Мужичок, смущенно улыбаясь, попятился:

— Да ты чё, вообще уже?

И тут… Не знаю уж, что мною руководило. С точки зрения нормальной человеческой морали гнусно, конечно: ведь это был всего лишь обыкновенный человек из массовки, скорее всего, такой же нищий, как я, оказавшийся здесь в надежде заработать на мягкий хлебушек для своей семьи. Сейчас вспоминаю стыдно. Но тогда… Как говорится, каждый спасается, как может. В общем-то основа, конечно, нового кодекса отсутствия чести.

Короче, я его ударил. Да так, что он, замахав руками, точно курица крыльями, не удержался, сел на землю, и темная струйка крови вытекла на его рыжие обвисшие усы. Все замерли. Даже слышно было, как из перекрытых пожарных шлангов журчит просачивающаяся на траву вода. Тишина. И первым ее нарушил Доницетти. Он бросился к оператору, отдавая команды. Боковым зрением я заметил, что вся киногруппа пришла в движение, все разбегались по своим рабочим местам, опять пошел «дождь», и вот уже на нас нацелился глазок кинокамеры.
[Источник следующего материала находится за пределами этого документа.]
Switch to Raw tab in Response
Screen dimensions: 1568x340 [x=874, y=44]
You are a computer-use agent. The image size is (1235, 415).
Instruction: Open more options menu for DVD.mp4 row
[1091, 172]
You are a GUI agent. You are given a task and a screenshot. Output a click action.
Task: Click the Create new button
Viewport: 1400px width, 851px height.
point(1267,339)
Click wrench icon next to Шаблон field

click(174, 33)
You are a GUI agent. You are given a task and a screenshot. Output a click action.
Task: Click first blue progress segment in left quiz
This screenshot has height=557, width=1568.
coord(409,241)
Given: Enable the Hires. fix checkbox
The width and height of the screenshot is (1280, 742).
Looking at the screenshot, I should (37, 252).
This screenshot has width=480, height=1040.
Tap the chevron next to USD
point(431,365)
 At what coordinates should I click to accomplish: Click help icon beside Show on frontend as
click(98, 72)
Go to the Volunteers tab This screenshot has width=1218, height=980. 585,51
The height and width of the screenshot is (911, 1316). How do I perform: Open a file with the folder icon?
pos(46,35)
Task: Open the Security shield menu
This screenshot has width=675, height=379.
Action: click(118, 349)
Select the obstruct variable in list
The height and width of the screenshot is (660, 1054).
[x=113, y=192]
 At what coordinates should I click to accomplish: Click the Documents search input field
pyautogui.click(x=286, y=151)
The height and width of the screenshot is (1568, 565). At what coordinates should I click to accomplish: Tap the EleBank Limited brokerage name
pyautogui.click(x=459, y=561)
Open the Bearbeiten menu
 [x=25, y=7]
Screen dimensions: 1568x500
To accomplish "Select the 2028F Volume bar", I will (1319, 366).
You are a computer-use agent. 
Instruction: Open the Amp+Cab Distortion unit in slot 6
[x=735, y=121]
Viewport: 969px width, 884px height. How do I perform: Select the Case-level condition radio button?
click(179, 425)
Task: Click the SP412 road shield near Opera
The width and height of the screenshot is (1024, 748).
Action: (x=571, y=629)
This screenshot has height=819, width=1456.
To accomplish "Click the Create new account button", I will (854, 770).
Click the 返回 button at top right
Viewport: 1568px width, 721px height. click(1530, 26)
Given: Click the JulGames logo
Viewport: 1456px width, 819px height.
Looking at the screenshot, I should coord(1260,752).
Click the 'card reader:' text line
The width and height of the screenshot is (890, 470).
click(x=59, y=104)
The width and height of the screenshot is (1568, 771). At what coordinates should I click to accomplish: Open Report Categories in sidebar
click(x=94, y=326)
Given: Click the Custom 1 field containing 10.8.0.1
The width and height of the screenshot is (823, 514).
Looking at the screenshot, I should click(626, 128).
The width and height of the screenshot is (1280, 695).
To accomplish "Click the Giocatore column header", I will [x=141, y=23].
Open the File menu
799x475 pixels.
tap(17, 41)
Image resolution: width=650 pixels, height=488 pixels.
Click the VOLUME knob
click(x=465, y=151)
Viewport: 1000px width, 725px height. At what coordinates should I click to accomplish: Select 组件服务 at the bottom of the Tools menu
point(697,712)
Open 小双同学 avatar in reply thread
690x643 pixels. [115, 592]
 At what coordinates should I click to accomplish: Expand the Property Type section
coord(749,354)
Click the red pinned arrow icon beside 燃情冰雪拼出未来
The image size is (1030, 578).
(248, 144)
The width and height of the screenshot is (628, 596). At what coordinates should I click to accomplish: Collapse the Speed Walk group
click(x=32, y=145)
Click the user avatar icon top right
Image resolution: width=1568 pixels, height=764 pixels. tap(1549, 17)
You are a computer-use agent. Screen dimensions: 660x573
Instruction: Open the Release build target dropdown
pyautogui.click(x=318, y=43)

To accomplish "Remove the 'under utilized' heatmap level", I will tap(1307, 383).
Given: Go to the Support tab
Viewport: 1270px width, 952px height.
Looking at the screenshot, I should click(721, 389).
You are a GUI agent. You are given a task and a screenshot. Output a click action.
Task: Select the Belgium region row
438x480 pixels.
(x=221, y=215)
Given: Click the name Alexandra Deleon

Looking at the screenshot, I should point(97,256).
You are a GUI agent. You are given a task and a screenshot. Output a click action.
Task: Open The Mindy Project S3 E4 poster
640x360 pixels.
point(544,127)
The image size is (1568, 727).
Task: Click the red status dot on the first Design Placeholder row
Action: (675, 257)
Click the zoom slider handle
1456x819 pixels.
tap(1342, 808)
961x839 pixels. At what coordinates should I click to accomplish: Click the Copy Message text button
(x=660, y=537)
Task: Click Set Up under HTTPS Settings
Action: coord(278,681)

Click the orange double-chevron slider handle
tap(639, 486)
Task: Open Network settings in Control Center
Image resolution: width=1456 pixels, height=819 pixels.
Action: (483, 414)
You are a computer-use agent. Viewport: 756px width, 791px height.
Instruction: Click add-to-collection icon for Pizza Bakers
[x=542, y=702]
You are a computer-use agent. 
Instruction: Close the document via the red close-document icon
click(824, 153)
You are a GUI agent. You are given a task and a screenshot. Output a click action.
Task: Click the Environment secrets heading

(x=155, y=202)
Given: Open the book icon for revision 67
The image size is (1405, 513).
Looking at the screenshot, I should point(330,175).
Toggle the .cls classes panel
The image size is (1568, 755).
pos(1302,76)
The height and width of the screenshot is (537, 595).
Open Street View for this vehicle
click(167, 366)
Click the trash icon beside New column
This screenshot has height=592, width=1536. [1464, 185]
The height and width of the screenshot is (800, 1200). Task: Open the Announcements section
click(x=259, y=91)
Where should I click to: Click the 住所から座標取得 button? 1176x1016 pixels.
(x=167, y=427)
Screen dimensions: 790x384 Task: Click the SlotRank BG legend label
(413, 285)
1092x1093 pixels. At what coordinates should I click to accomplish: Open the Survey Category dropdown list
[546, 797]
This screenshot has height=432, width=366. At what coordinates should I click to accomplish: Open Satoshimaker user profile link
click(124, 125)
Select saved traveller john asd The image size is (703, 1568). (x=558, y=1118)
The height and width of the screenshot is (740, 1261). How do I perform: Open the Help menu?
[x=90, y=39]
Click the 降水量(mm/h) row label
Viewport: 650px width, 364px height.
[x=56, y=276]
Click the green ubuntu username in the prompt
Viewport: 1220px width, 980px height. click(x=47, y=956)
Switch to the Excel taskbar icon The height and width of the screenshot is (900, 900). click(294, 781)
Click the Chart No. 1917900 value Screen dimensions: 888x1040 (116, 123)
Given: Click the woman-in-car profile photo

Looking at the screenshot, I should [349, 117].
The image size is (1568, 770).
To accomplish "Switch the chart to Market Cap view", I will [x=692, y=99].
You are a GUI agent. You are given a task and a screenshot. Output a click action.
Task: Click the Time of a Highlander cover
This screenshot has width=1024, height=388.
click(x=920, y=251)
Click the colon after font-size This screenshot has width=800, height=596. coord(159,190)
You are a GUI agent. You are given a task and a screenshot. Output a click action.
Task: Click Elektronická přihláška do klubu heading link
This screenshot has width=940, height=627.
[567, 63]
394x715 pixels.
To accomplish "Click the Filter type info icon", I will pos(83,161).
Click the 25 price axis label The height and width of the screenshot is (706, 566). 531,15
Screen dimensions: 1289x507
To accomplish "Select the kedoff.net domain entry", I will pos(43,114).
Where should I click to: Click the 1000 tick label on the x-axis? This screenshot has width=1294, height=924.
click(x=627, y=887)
— Ты что же, пидармот, делаешь? — осипшим голосом проговорил «бандеровец», поднимаясь и размазывая по лицу кровь.

И не дожидаясь ответа на свой ребром поставленный вопрос, он так мне вмазал, что я бревном повалился навзничь, запрокинув руки, точно плети. Мужик подскочил и ударил меня сапожищем. Я скрючился, закрыл лицо руками, но продолжал одним глазом — второй был выведен из строя нокаутом — следить сквозь пальцы и за «бандеровскими» сапожищами, и за камерой: пусть бьет, гад, но хоть не перекрывает полностью в кадре. Пару раз еще он припечатал меня добряче. Впрочем, это сейчас при воспоминании ребра ноют, тогда даже особой боли не почувствовал: отчаянно вел свою трагическую роль, черт побери.

На счастье, в поле моего зрения появились блестящие офицерские сапоги, полы длинного черного плаща и направленный на меня пистолет. Мужичка оттащили, и офицер несколько раз выстрелил своими холостыми. Видимо, пистолет был специально заряжен киноискусниками, ибо о мое тело небольно разбились «кровавые» мелкие шарики. О, яка солодка — по-украински это здорово звучит, вроде и соленая и сладкая одновременно — как упоительна актерская смерть! Какое это счастье — умирать на сцене при полном аншлаге, на съемочной площадке под прицелом кинокамеры, когда, кажется, весь мир воззрился на тебя и миллионы сердец трепещут и сжимаются сочувственной тоской. Как я убедительно дергался в судорогах после «эсэсовских» выстрелов! Как талантливо распластался своим античным телом на украинском многострадальном черноземе! Несколько раз меня перевернули грязными сапогами и сбросили в яму. «Нет, весь я не умру…»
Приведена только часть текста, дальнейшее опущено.